Según datos del mercado de futuros, el interés abierto totaliza u$s3.900 millones en los primeros días de agosto, a 14 meses de las elecciones presidenciales. Este nivel de cobertura cambiaria se da en un marco de superávit fiscal, reservas internacionales holgadas, un swap con Estados Unidos por u$s20.000 millones y exportaciones anuales por u$s100.000 millones.
En los últimos 12 meses, el dólar aumentó un 8,0%, la inflación fue del 33,4% anual y el gasoil (diésel 500) subió un 70%. Esta combinación afecta la rentabilidad del sector exportador, lo que podría influir en el flujo de divisas en los próximos meses.
En cuanto a las opciones de inversión, las letras y bonos en pesos rinden un 28% anual, mientras que los bonos en dólares presentan rendimientos del 8,0% anual (AO29 y AN29), 7,7% (AO28) y 4,4% (AO27). La cobertura en el mercado de futuros del dólar tiene un costo promedio del 25% anual.
El riesgo país se mantiene en un rango de 400 a 450 puntos. Para que baje de 400, se requiere que los bonos del Tesoro estadounidense a 10 años (actualmente en 4,66% anual) rindan menos, lo que dependería de una reducción de los conflictos bélicos entre Estados Unidos e Irán.
En el mercado accionario, las acciones en Estados Unidos superan máximos, mientras que los mercados emergentes, incluidos Brasil y Argentina, no muestran nuevos máximos. Los balances de las empresas cotizantes son sólidos, pero el clima general del mercado es cauteloso.

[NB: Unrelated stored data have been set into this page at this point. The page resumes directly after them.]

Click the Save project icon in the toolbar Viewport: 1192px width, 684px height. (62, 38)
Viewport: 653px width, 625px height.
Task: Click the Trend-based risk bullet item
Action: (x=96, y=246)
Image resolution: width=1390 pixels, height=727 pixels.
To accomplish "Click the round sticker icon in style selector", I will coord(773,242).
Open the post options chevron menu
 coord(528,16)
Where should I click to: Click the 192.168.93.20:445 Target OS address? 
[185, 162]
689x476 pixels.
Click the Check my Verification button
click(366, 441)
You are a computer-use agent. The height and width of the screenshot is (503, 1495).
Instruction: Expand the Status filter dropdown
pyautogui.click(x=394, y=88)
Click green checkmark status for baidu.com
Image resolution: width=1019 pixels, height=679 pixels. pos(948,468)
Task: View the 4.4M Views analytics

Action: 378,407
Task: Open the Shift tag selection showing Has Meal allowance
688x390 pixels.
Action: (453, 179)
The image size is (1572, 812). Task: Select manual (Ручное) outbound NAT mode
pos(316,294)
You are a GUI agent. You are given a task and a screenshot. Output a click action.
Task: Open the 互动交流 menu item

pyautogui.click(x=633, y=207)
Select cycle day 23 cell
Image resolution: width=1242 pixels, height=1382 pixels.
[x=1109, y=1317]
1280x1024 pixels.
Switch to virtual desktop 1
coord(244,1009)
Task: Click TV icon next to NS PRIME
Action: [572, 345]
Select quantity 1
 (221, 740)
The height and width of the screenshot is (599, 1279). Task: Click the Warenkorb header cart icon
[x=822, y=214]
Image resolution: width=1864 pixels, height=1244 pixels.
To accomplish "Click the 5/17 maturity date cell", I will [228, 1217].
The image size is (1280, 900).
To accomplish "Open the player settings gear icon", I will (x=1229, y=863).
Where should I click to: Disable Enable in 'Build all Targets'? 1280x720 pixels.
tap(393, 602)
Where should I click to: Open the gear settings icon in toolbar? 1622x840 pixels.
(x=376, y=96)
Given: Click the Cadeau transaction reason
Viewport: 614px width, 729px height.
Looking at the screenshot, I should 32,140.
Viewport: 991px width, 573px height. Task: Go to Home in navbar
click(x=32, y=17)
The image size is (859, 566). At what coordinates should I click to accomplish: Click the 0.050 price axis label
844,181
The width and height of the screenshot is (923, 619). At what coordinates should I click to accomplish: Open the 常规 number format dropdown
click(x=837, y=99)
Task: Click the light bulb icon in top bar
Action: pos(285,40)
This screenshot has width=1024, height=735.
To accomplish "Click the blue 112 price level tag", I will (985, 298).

Para inversores con mayor tolerancia al riesgo, las acciones son una opción. Para los conservadores, se sugieren bonos en dólares de corto plazo. Comprar dólar billete no es recomendado por la pérdida de poder adquisitivo. La compra de propiedades para alquilar se presenta como una alternativa con precios atractivos y potencial retorno a futuro.